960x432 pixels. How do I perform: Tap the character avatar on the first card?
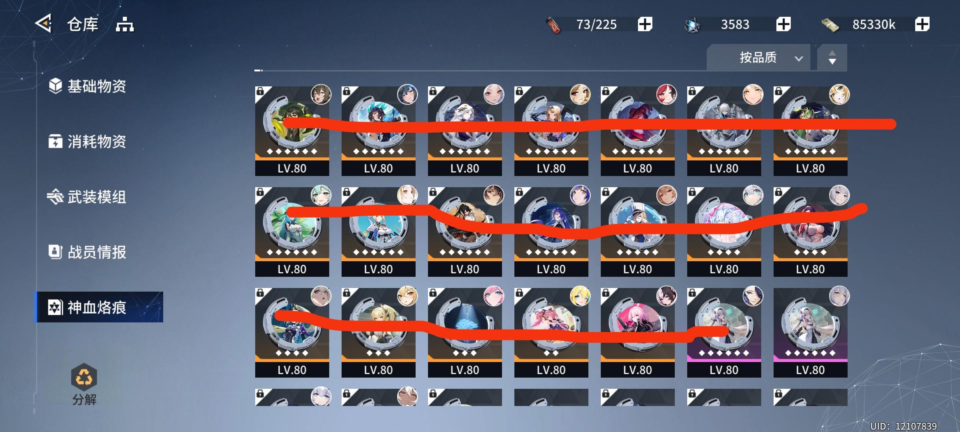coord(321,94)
────────────────────
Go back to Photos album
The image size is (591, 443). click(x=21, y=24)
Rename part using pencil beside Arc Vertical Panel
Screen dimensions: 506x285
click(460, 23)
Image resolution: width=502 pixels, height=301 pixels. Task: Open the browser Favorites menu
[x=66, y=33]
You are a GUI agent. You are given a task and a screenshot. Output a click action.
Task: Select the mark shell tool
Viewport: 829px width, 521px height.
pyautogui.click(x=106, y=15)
────────────────────
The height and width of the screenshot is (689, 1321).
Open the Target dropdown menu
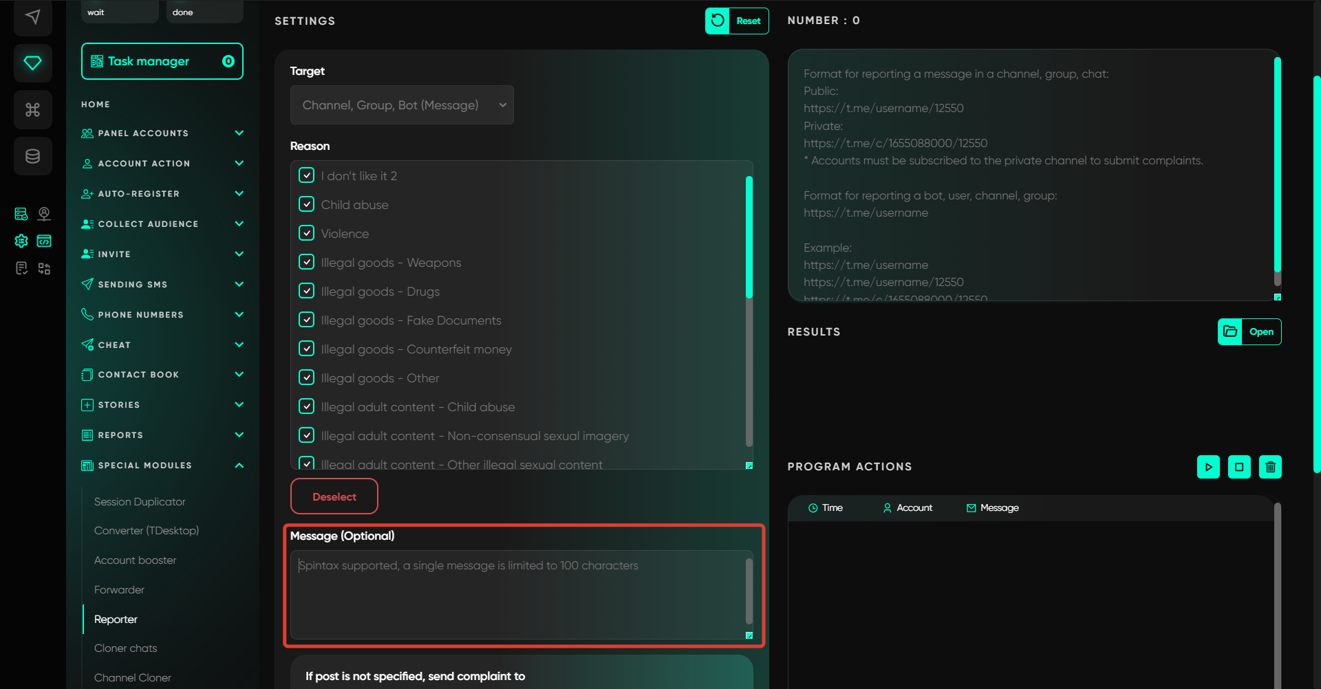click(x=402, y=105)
────────────────────
WORK TO COMPLETE
Number of lines above containing the word "screenshot": state it and add nothing else.

TASK RESPONSE
2